→ Work to do: Find every line in the listing below that contains the string "icon" and copy each of those lines.

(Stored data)
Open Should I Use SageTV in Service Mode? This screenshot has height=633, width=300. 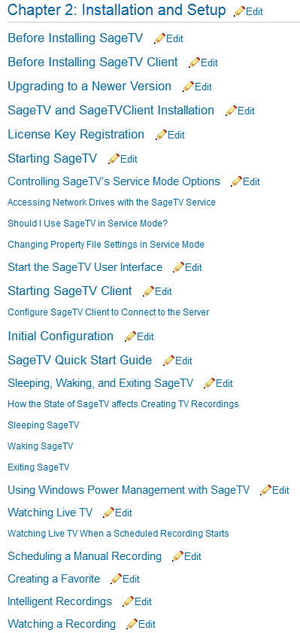click(87, 224)
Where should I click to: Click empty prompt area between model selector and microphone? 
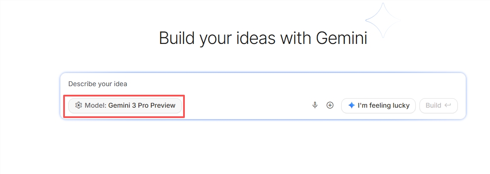(x=245, y=106)
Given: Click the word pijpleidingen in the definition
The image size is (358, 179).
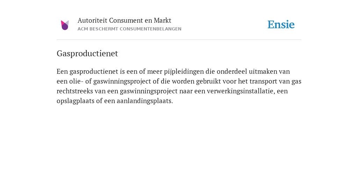Looking at the screenshot, I should click(184, 72).
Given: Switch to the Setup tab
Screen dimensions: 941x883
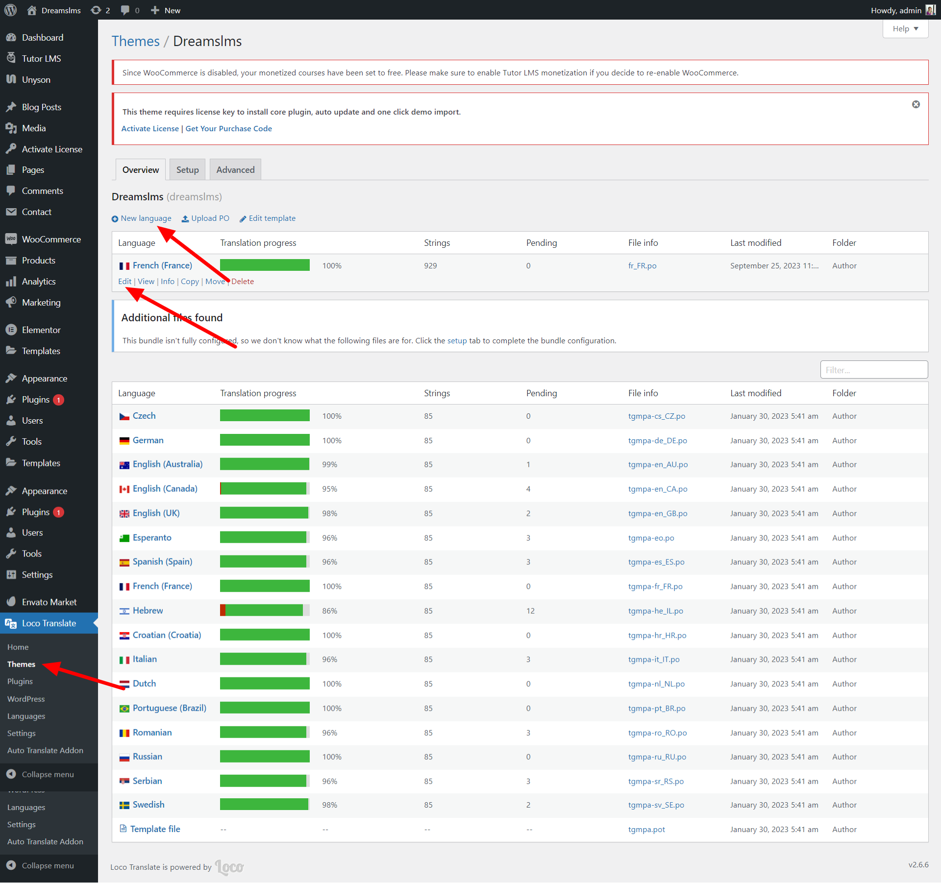Looking at the screenshot, I should click(187, 170).

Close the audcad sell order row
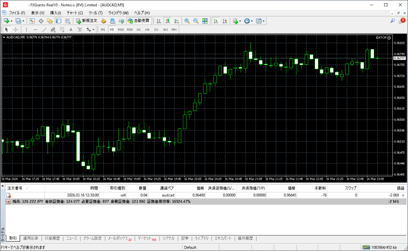[x=403, y=195]

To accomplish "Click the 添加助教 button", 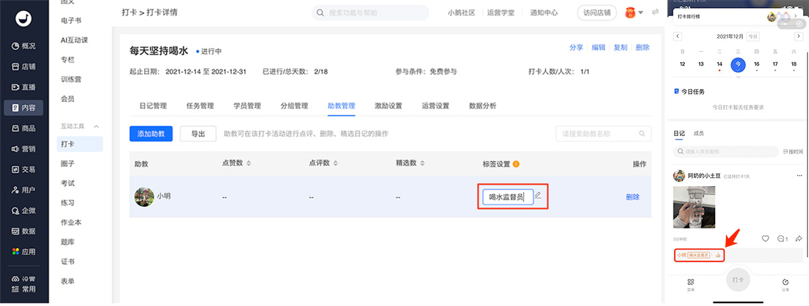I will [x=151, y=133].
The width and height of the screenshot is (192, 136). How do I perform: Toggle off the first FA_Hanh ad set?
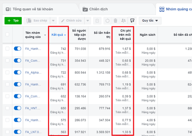pos(17,48)
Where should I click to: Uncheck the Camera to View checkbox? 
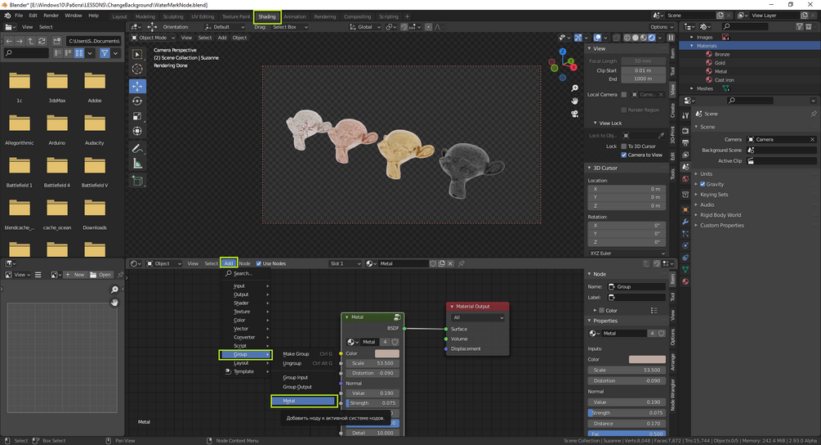[x=624, y=155]
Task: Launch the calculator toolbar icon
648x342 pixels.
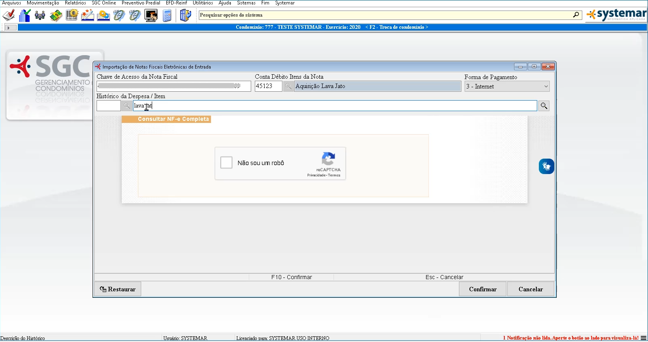Action: pyautogui.click(x=167, y=15)
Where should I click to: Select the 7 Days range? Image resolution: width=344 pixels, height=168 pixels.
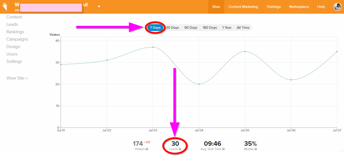[x=155, y=28]
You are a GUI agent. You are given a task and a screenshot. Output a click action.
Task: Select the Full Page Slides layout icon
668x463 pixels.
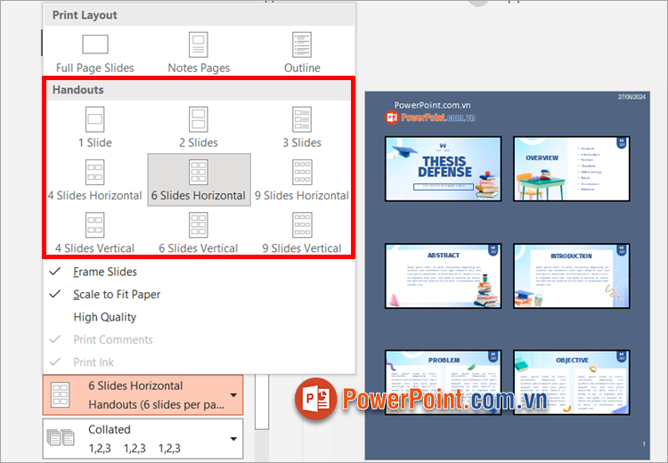click(x=94, y=45)
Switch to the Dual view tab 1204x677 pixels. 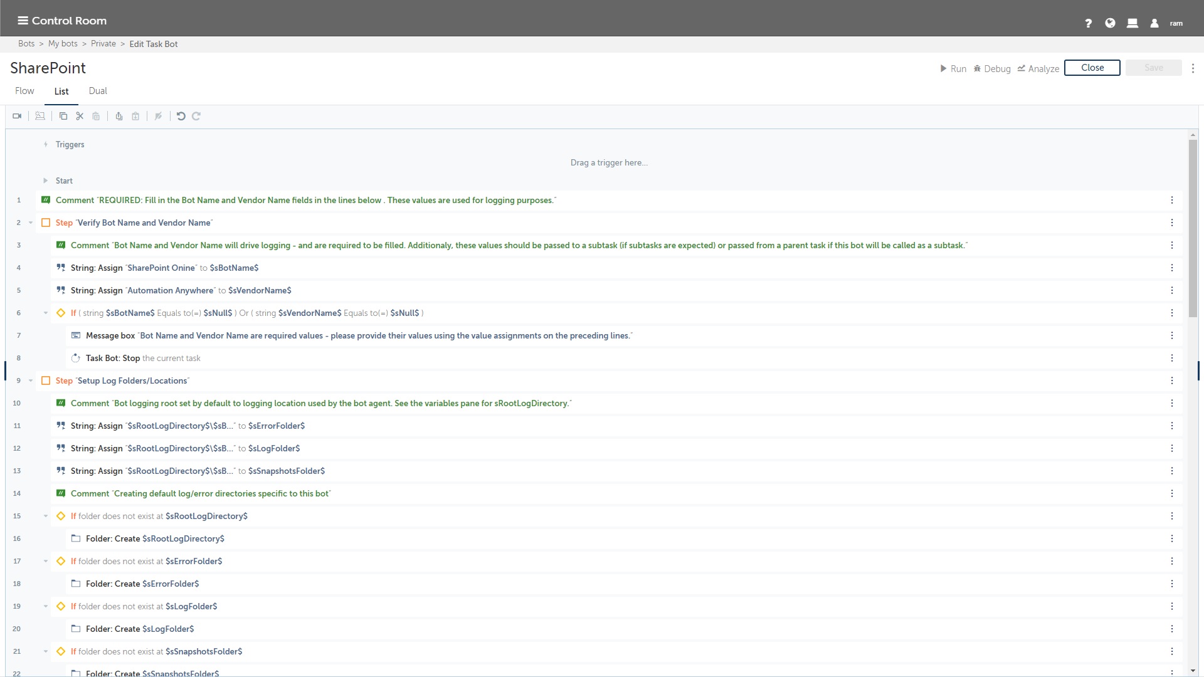point(98,91)
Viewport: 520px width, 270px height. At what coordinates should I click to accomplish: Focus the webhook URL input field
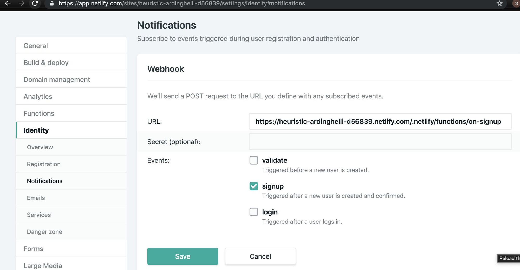click(380, 121)
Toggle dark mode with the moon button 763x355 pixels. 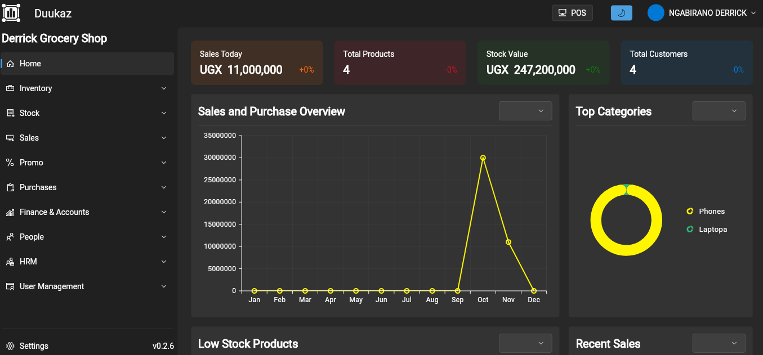tap(621, 12)
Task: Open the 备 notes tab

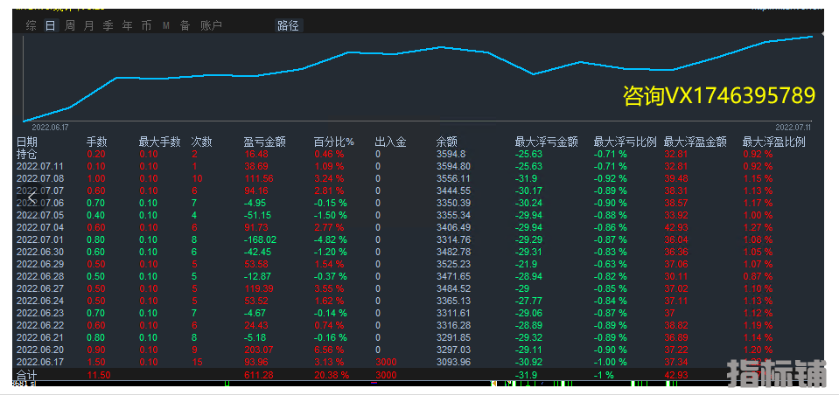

→ Expected output:
Task: Launch the calculator toolbar icon
Task: Select the Full Page Slides layout icon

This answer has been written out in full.